If this sounds familiar, take a deep breath. The right note-taking system can help, and it’s not all that difficult.

Capturing our thoughts reduces anxiety

Our brains are like a camera without a memory card. It can take a stunning image, and even show it to you for a moment. But after that brief moment, it's gone forever, no matter how brilliant the image. Your notes act as that missing memory card.
Capturing and saving thoughts needs to be effortless. You should be able to capture them whether you're driving in a car, taking a shower, or walking down a path (after all, this is typically when inspiration strikes).
Voice notes are an excellent way to achieve this. We can speak our thoughts significantly faster than we can write or type them. Transcription technology like Whisper AI has opened up a new world of taking voice notes. We’re no longer stuck with an awkward audio file – AI language models can organize the text for us.
Build frictionless writing systems as well. Create special notes to carelessly capture thoughts and ideas in. Pin these notes so you can find them easily. Make sure whatever note-taking solution you’re using is fast and reliable.

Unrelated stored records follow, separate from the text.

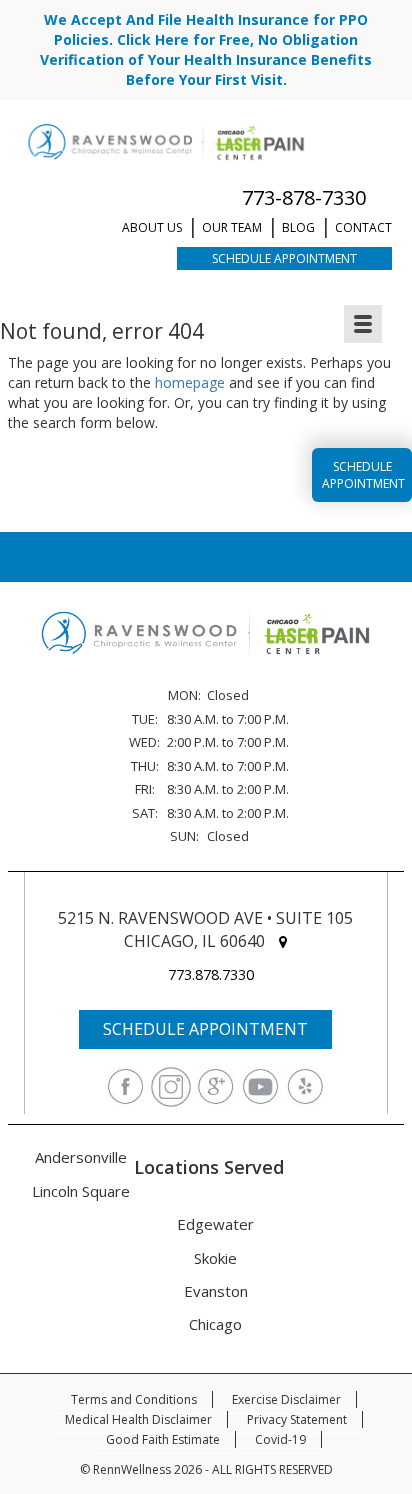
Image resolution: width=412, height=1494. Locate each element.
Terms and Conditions (134, 1399)
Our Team (232, 227)
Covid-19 (280, 1439)
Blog (298, 227)
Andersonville (81, 1157)
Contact (363, 227)
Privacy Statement (297, 1419)
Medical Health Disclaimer (138, 1419)
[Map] (283, 941)
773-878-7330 (304, 197)
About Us (152, 227)
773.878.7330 (211, 974)
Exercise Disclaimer (286, 1399)
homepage (190, 382)
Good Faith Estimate (163, 1439)
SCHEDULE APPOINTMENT (205, 1029)
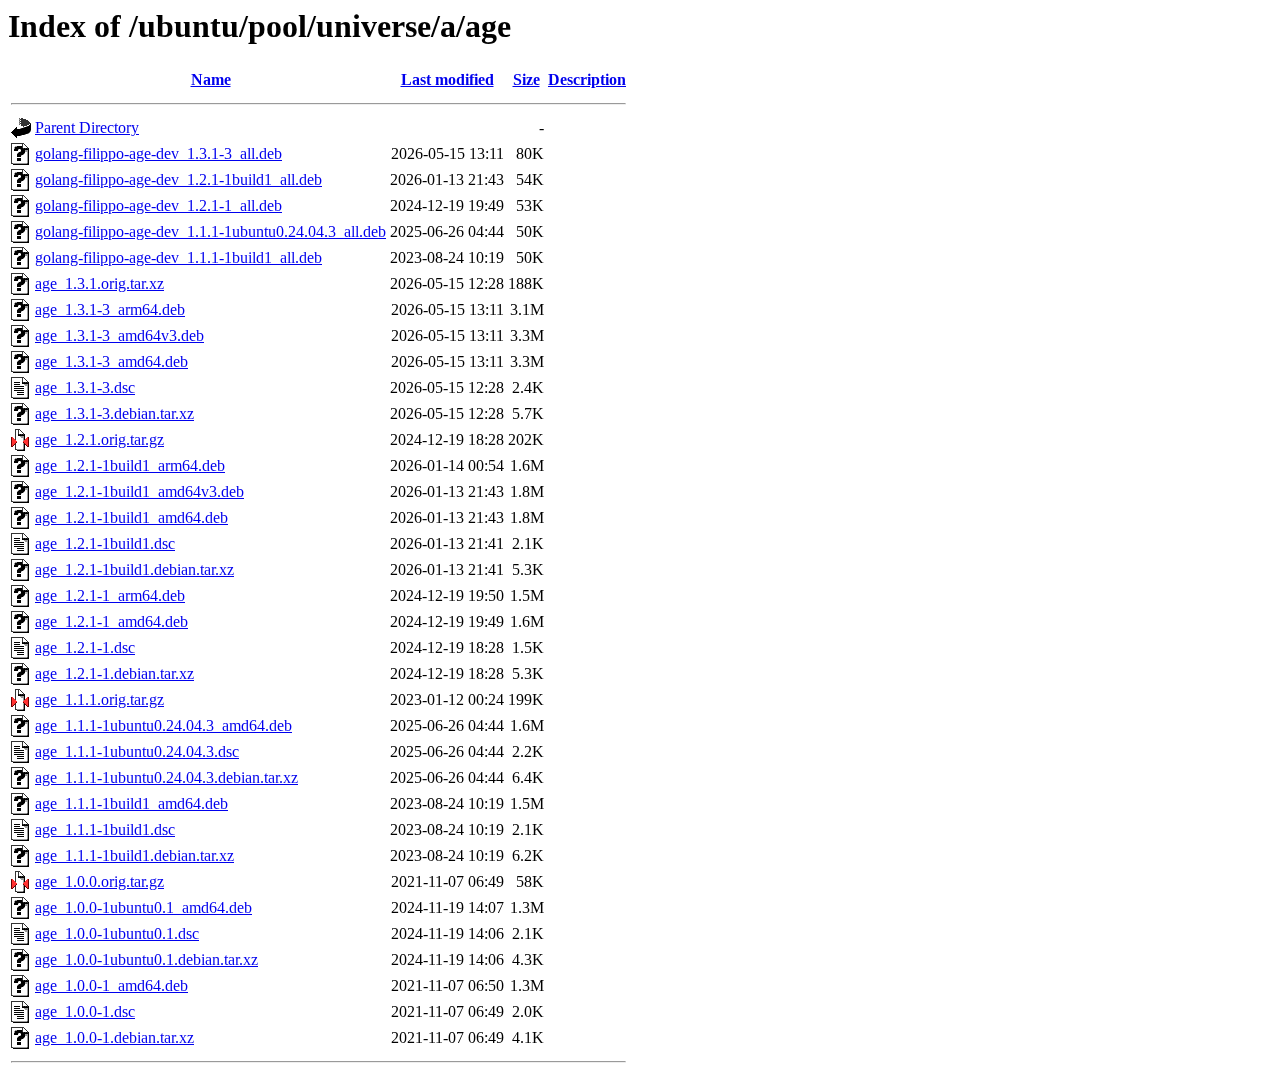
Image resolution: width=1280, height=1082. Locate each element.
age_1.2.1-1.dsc (85, 647)
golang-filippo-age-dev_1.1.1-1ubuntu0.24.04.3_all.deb (210, 231)
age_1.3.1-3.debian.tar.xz (114, 413)
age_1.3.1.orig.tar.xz (99, 283)
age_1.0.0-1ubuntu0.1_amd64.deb (143, 907)
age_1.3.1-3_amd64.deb (111, 361)
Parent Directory (87, 127)
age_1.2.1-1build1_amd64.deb (131, 517)
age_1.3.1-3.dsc (85, 387)
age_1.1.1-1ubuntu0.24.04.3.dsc (137, 751)
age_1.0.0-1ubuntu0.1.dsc (117, 933)
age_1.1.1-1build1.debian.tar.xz (134, 855)
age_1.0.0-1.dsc (85, 1011)
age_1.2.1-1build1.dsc (105, 543)
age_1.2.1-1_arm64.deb (110, 595)
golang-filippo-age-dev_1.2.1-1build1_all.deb (178, 179)
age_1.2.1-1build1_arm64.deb (130, 465)
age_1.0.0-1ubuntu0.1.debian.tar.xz (146, 959)
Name (211, 79)
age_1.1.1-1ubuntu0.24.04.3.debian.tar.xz (166, 777)
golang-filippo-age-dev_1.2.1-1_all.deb (158, 205)
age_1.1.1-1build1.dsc (105, 829)
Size (526, 79)
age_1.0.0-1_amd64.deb (111, 985)
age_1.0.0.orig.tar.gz (99, 881)
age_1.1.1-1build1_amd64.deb (131, 803)
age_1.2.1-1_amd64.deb (111, 621)
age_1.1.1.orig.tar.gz (99, 699)
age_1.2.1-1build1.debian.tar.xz (134, 569)
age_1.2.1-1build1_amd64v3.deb (139, 491)
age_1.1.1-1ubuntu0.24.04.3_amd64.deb (163, 725)
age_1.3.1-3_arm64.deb (110, 309)
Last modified (447, 79)
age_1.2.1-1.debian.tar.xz (114, 673)
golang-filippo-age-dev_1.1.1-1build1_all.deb (178, 257)
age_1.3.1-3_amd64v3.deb (119, 335)
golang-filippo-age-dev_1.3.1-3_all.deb (158, 153)
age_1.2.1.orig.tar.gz (99, 439)
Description (587, 79)
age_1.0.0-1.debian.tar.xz (114, 1037)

Techniques for When You're Feeling Anxious

Do regular Mind Dumps

First, create a note that holds a simple checklist. Whenever you think of something you need to do, add it to this Mind Dump list. Write out every possible task or thing you might have to do. Cover all areas of your life: work, side projects, personal life, errands, everything. With each item you write down, your mind will start to feel decluttered. Mental tension will quickly ease.
Once you can't think of anything else to add, prioritize your list by arranging tasks from most to least important. Mark the non-negotiable items with a star, and eliminate anything that doesn't really need to be done. Use your Mind Dump as a to-do list for the day, or add it to an existing one.
If it's easier, record and transcribe your Mind Dump through a voice note. Using Reflect’s Whisper AI integration, you can ramble as much as you'd like, and it will transcribe it with near human level accuracy. Then have the AI palette editor convert that voice note into an action list.
However you decide to create your list, do this process at least twice a day: once in the morning, and once in the evening. Doing a Mind Dump in the morning starts your day off with a sense of calm control. In the evening, a Mind Dump will actually help you sleep better. Don’t lay in bed, pondering what needs to be done the next day. When you think of to-do list items this way, it seems easy to remember them the next morning. Deep down we know this is not the case. So it causes restlessness. After an evening Mind Dump, you can peacefully fall asleep, knowing you've thought of everything and gotten it out of your mind already.
Note: if you get anxious on Sunday evenings, the so-called "Sunday Scaries", this works particularly well. You won't feel anxious about the week ahead, because you have a pretty good idea of what it will look like. More importantly, you already know exactly what needs to get done.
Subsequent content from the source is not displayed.